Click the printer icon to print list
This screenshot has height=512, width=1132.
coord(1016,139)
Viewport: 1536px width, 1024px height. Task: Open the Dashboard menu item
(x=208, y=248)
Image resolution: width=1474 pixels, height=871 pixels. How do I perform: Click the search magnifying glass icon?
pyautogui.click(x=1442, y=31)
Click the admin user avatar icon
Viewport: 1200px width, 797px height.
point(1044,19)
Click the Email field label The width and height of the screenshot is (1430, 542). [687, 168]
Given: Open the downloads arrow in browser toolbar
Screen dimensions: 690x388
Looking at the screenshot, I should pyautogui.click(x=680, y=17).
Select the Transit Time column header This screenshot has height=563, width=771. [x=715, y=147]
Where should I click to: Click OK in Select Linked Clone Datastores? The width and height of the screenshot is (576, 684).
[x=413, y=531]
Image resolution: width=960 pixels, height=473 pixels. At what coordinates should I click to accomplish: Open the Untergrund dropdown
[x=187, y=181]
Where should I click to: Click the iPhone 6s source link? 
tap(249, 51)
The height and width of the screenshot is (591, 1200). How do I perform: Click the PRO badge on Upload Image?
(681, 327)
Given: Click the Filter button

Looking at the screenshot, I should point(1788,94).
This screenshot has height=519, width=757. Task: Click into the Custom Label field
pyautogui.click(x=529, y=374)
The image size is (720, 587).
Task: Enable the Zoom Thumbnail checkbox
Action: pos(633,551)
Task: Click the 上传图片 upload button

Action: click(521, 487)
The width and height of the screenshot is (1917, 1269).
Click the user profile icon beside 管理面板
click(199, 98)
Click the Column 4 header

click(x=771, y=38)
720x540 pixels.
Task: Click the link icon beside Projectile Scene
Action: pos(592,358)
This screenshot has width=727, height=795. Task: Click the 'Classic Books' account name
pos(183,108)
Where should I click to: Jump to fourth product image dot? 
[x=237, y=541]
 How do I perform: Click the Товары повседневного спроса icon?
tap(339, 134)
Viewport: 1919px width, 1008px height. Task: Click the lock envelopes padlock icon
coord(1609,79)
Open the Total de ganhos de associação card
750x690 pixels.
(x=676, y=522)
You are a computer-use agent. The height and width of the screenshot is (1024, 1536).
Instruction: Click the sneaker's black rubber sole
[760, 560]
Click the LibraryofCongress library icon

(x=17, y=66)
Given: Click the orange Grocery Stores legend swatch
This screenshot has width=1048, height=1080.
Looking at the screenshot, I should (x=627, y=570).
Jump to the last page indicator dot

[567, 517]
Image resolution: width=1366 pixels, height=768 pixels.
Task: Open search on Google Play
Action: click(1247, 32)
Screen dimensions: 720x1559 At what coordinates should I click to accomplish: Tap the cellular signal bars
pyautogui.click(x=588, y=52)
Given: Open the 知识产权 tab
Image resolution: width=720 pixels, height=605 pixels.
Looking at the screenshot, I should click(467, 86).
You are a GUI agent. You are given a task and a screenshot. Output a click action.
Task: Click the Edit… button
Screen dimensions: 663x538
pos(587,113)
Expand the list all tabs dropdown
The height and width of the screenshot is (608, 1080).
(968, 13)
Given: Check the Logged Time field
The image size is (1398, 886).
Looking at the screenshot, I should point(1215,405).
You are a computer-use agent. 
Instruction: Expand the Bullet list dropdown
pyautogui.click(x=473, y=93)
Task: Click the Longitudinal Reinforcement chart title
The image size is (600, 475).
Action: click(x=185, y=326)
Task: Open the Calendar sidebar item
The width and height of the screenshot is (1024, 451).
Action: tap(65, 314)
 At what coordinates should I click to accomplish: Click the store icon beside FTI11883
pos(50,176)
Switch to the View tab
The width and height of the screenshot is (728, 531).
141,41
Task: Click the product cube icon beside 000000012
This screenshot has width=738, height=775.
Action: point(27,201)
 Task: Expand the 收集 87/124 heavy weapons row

What is required –
For every record above, print an exact copy.

Solution –
Click the printer icon to print list
This screenshot has height=512, width=1132.
coord(1016,139)
Viewport: 1536px width, 1024px height. Task: Open the Dashboard menu item
(x=208, y=248)
Image resolution: width=1474 pixels, height=871 pixels. How do I perform: Click the search magnifying glass icon?
pyautogui.click(x=1442, y=31)
Click the admin user avatar icon
Viewport: 1200px width, 797px height.
point(1044,19)
Click the Email field label The width and height of the screenshot is (1430, 542). [687, 168]
Given: Open the downloads arrow in browser toolbar
Screen dimensions: 690x388
Looking at the screenshot, I should pyautogui.click(x=680, y=17).
Select the Transit Time column header This screenshot has height=563, width=771. [x=715, y=147]
Where should I click to: Click OK in Select Linked Clone Datastores? The width and height of the screenshot is (576, 684).
[x=413, y=531]
Image resolution: width=960 pixels, height=473 pixels. At what coordinates should I click to accomplish: Open the Untergrund dropdown
[x=187, y=181]
Where should I click to: Click the iPhone 6s source link? 
tap(249, 51)
The height and width of the screenshot is (591, 1200). How do I perform: Click the PRO badge on Upload Image?
(681, 327)
Given: Click the Filter button

Looking at the screenshot, I should point(1788,94).
This screenshot has height=519, width=757. Task: Click into the Custom Label field
pyautogui.click(x=529, y=374)
The image size is (720, 587).
Task: Enable the Zoom Thumbnail checkbox
Action: pos(633,551)
Task: Click the 上传图片 upload button

Action: click(521, 487)
The width and height of the screenshot is (1917, 1269).
Click the user profile icon beside 管理面板
click(199, 98)
Click the Column 4 header

click(x=771, y=38)
720x540 pixels.
Task: Click the link icon beside Projectile Scene
Action: pos(592,358)
This screenshot has width=727, height=795. Task: Click the 'Classic Books' account name
pos(183,108)
Where should I click to: Jump to fourth product image dot? 
[x=237, y=541]
 How do I perform: Click the Товары повседневного спроса icon?
tap(339, 134)
Viewport: 1919px width, 1008px height. Task: Click the lock envelopes padlock icon
coord(1609,79)
Open the Total de ganhos de associação card
750x690 pixels.
(x=676, y=522)
You are a computer-use agent. The height and width of the screenshot is (1024, 1536).
Instruction: Click the sneaker's black rubber sole
[760, 560]
Click the LibraryofCongress library icon

(x=17, y=66)
Given: Click the orange Grocery Stores legend swatch
This screenshot has width=1048, height=1080.
Looking at the screenshot, I should (x=627, y=570).
Jump to the last page indicator dot

[567, 517]
Image resolution: width=1366 pixels, height=768 pixels.
Task: Open search on Google Play
Action: click(1247, 32)
Screen dimensions: 720x1559 At what coordinates should I click to accomplish: Tap the cellular signal bars
pyautogui.click(x=588, y=52)
Given: Open the 知识产权 tab
Image resolution: width=720 pixels, height=605 pixels.
Looking at the screenshot, I should click(467, 86).
You are a GUI agent. You are given a task and a screenshot. Output a click action.
Task: Click the Edit… button
Screen dimensions: 663x538
pos(587,113)
Expand the list all tabs dropdown
The height and width of the screenshot is (608, 1080).
(968, 13)
Given: Check the Logged Time field
The image size is (1398, 886).
Looking at the screenshot, I should point(1215,405).
You are a computer-use agent. 
Instruction: Expand the Bullet list dropdown
pyautogui.click(x=473, y=93)
Task: Click the Longitudinal Reinforcement chart title
The image size is (600, 475).
Action: click(x=185, y=326)
Task: Open the Calendar sidebar item
The width and height of the screenshot is (1024, 451).
Action: tap(65, 314)
 At what coordinates should I click to accomplish: Click the store icon beside FTI11883
pos(50,176)
Switch to the View tab
The width and height of the screenshot is (728, 531).
141,41
Task: Click the product cube icon beside 000000012
This screenshot has width=738, height=775.
Action: point(27,201)
 Task: Expand the 收集 87/124 heavy weapons row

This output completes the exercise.